1971-1989

Die Delegiertenversammlung fördert den Verein


Gieri Arpagaus

Nach 21 Jahren Vorstandstätigkeit gab Walter Müller sein Präsidium in jüngere Hände. Emil Hauser, unser heutiger, allseits geschätzte Ehrenpräsident, prägte in den kommenden Jahren mit seinen präzisen, humorvollen Voten so manche DV. Keine unerwartete Anfrage konnte ihn so schnell aus dem Konzept bringen und ein Stromausfall während einer DV titelte er sofort als Hauptprobe für die Polizeistunde. Während seiner Präsidialzeit musste ein neuer Bezirksdirigent gesucht werden. Keine einfache Aufgabe. Wo ist ein fähiger Dirigent eine Dirigentin, welche(r) die Aufgabe übernimmt die Bezirkschöre zu leiten, ohne sie zu überfordern.

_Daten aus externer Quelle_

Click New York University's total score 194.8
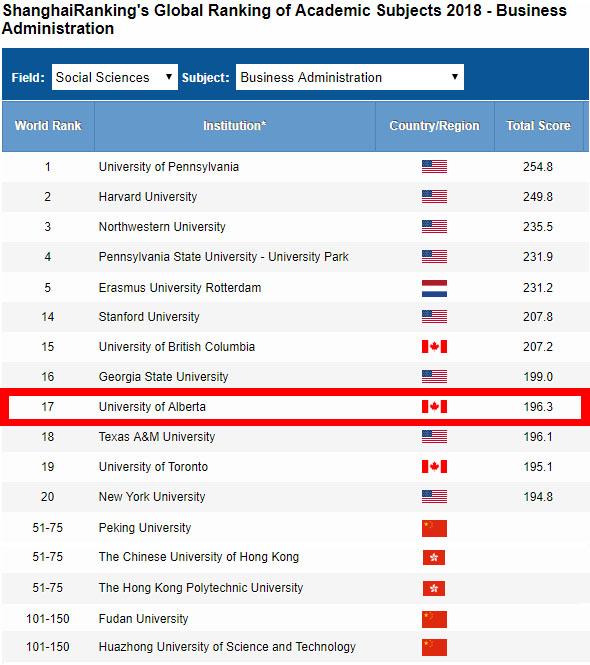(x=538, y=497)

Nach kurzen Einsätzen der Herren Emil Kern (2 Jahre) und Christian Leemann (3 Jahre), übernahm Gieri Arpagaus den Dirigentenstab. Mit seiner eigenen spritzigen Art und Weise prägt er bis heute die musikalischen Auftritte der Bezirkschöre. Als Präsident gesellte sich Engelbert Hamecher 2 Jahre später dazu und neue Projekte und Visionen entstanden. Die erstmals im Okt./Nov. 1986 durchgeführte Sängerschulung fand in weiten Kreisen grosses Interesse. Gieri Arpagaus führte die aufmerksamen Zuhörer in die Notenkunde und die so wichtige Atemtechnik ein. Bis heute besuchen Chormitglieder diese Sängerschulung und erhalten eine wertvolle Basis für besseres Singen. Die Kaffeepause wird zum Plaudern und zum gegenseitigen Kennenlernen genutzt. Ein strahlender Sonntagmorgen, dieser 1. Juni 1986! Die Sonne wetteiferte mit den lachenden Gesichtern der Sängerinnen und Sänger, die sich im Stadtpark zum Frühlingssingen trafen. Dass der Bezirksgesangverein vom «Landboten» kurzerhand zu «Chören des Bezirksgefängnisses» umbenannt wurde, trübte unsere Freude keineswegs. Auch die zahlreich erschienen Zuhörer störten sich nicht daran, statt grau-weiss gestreifter Zuchthäusler eine fröhlich bunte Sängergemeinschaft zu hören. Wie wär’s mit einem Auftritt im «Theater am Stadtgarten»? Mit dieser kühnen Frage konfrontierte Gieri Arpagaus den Bezirksvorstand. Da die Konzerte der früheren Jahre im Kirchgemeindehaus sowie im Stadthaussaal musikalisch hervorragend, aber von den Zuhörern eher spärlich besucht wurden und damit defizitär waren, brauchte es eine gewisse Überwindung dieses Risiko einzugehen. Zum Glück, denn für viele unvergesslich fand im Juni 1989 das Musical- und Operettenkonzert im ausverkauften «Theater am Stadtgarten» statt.